*TASK REQUIREMENTS:* Copy the stretch of the listing from the line containing "At what coordinates" through the line containing "pyautogui.click(x=138, y=28)", requests included, and shift every coordinate in the answers by -64. Leave the pictures out.

*DATA RECORDS:*

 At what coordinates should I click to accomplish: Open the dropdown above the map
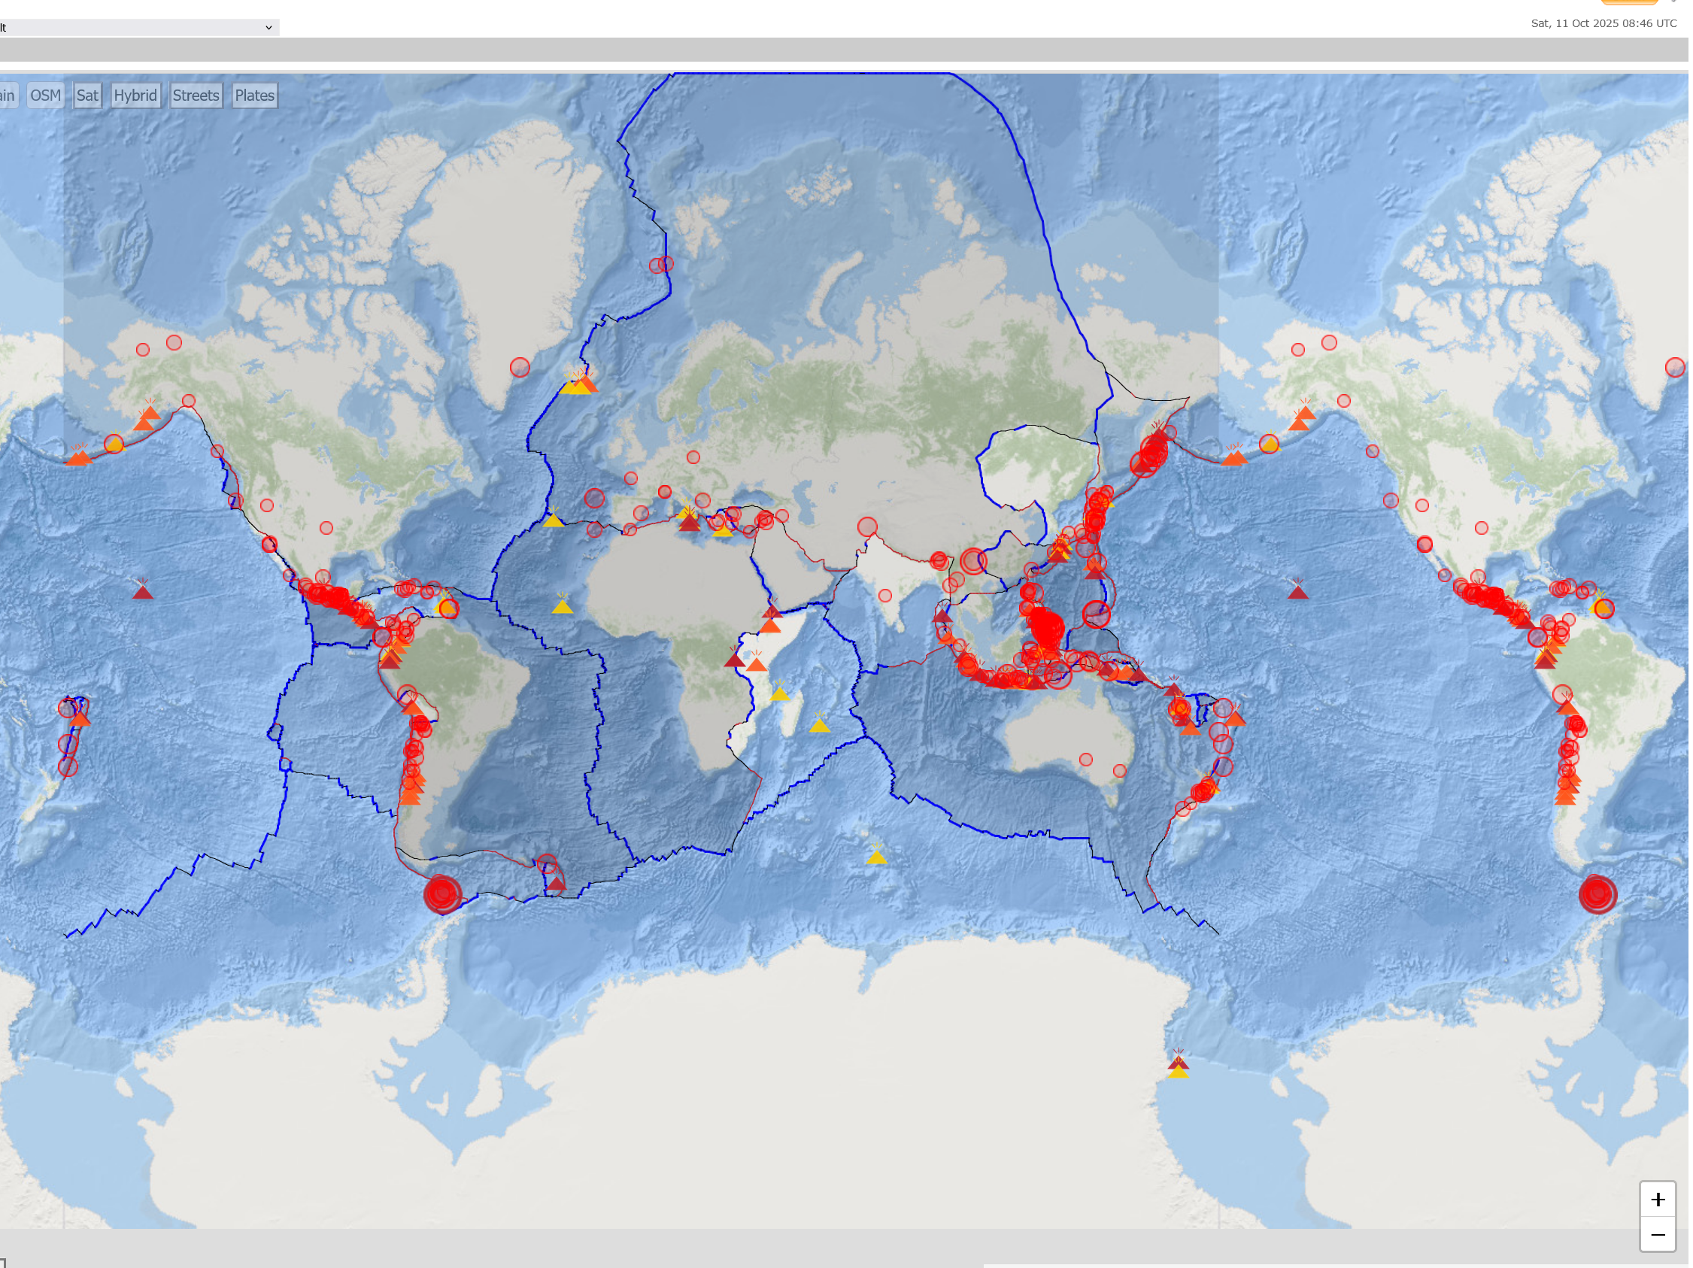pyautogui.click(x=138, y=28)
* * *
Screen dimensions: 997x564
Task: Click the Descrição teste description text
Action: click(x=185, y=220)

*THE ANSWER:*
 At what coordinates should I click to accomplish: Open the dropdown above the map
pyautogui.click(x=74, y=-36)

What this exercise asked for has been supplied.